Friday, April 24, 2009

Romans 9: The Point



Romans 9 is sadly often abused to be used to support Calvin's doctrine of predestination which claims that God biases man's will to choose or not choose Him, therefore choosing who gets hell and who gets heaven as if history is a drama or puppet show God is putting on for Himself and the angels. Something like that.
Unfortunately, not only does the Bible not support this doctrine, but this doctrine is very destructive and antithetical to the spirit of Christ which is embodied throughout the Scripture. It is possibly even an "antichrist spirit" if I am permitted to say that.

So on to Romans 9.

Romans 9 is about not arguing with the God who wills who gets his grace/favor/blessing and who doesn't. So what does this mean? What does it have to do with?

First of all, it says that children of the flesh (Jews through Abraham's biological seed/genealogy) are not the children of God. This is Paul confronting the issue of Jew vs.

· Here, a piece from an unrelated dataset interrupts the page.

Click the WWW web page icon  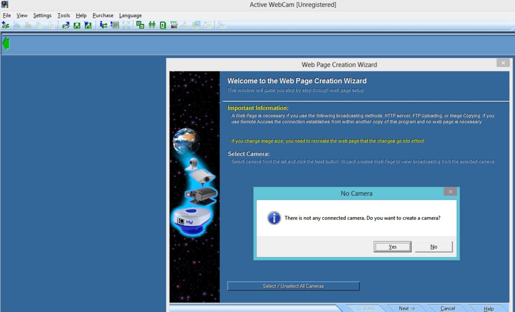(174, 25)
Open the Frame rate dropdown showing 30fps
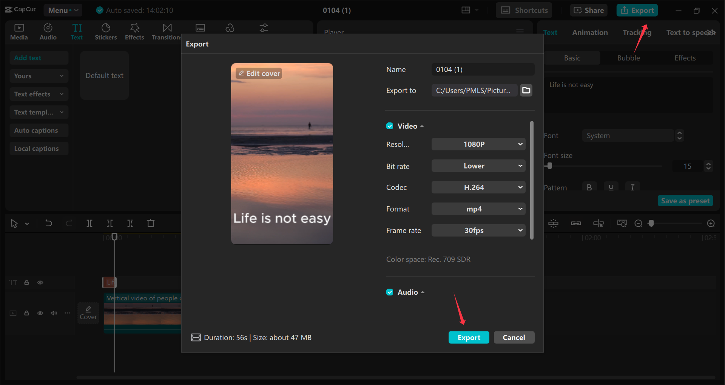 (478, 230)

Gentile. The Jews were angry the Gentiles were receiving God's grace by faith because they had worked hard to keep the law and believed they deserved grace and not the Gentiles. Paul then mentions God's choosing of Jacob over Isaac for certain plans to say that it's up to God how things work, not us. He chose to demonstrate favor on Jacob, not Isaac. It was His choosing, no one else's. It then says that he hardened Pharaoh's heart and used Him to demonstrate His glory; proceeding this statement, it says God hardens whom He will. Now it's important here to understand that Pharoah's free will was still involved. The answer to this lies in the Old Testament. In Exodus 7-10, Pharaoh first hardens his own heart, and then God finished the job. This demonstrates that God gives people a certain number of chances, and then stops and hardens their heart if they resist out of pride.

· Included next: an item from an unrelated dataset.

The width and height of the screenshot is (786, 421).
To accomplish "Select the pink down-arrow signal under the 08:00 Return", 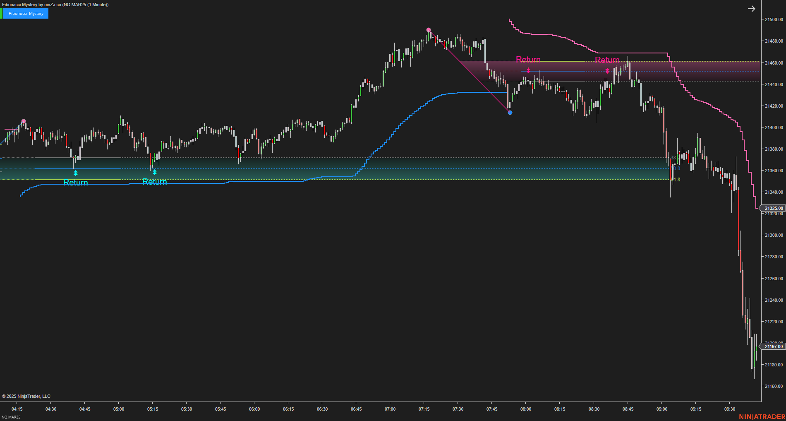I will (528, 71).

Paul goes on to talk about God's choosing and issues concerning Jews and Gentiles. This extensive passage summed up is Paul rebuking the Jews for not wanting God to give salvation to the Gentiles by faith when they've worked hard to keep the law. He's saying to them, "Who are you to question God and what he wills? So what if he wants to give them grace so easily. Who are you to be self-righteous about your works and contend with God?"